Sofia Asoumanaki

Personal information
- Born: 25 May 1997 (age 29) Rethymno, Greece
- Height: 190 cm (6 ft 3 in)
- Weight: 85 kg (187 lb)

Sport
- Country: Greece
- Sport: Rowing

Medal record
Women's rowing
Representing Greece
World Championships
| Silver medal – second place | 2015 Aiguebelette-le-Lac | W2x |
World Junior Championships
| Silver medal – second place | 2015 Rio de Janeiro | JW1x |

= Sofia Asoumanaki =

Greek rower (born 1997)

Sofia Asoumanaki (Σοφία Ασουμανάκη; born 25 May 1997) is a Greek rower. She was born in Athens, Greece, and was involved in swimming between the ages of 2.5 until 16. During that time, she competed many times on the national level. At the age of 16, she decided to engage herself in rowing.
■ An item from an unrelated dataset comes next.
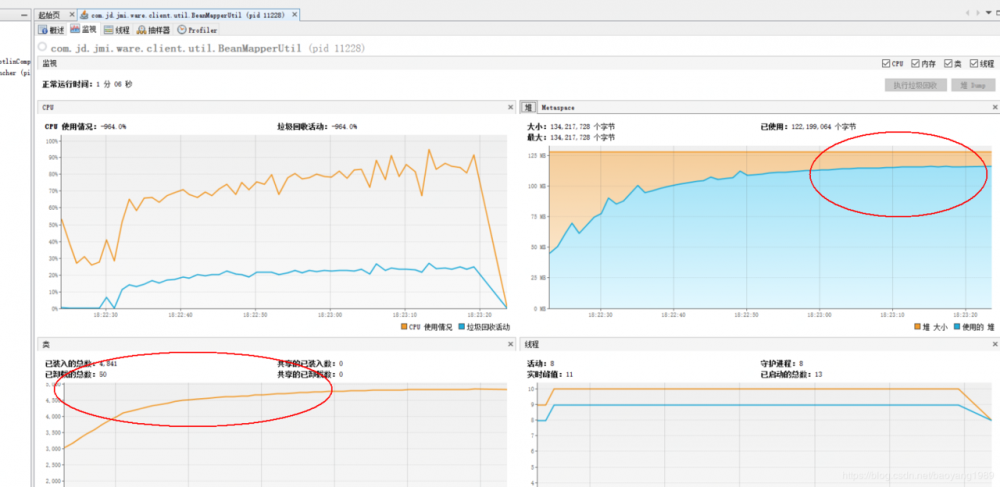Open the 概述 overview tab icon
Screen dimensions: 1000x487
pos(43,30)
Within her first year in the sport, she achieved fourth place at the World Rowing Junior Championships, but also received distinctions and medals in National, Balkan, European, and World Championships. In September 2015, she qualified for the 2016 Summer Olympics in Rio de Janeiro, where she represented Greece, along with Katerina Nikolaidou, in the double sculls, finishing in fourth place. She also won a silver medal in the double sculls at the 2015 World Rowing Championships and in the single sculls at the 2015 World Rowing Junior Championships. Asoumanaki holds the World Indoor Rowing record for 2,000 m in the female heavyweight 17–18 age category. After the 2016 Summer Olympics, she studied at the University of Washington.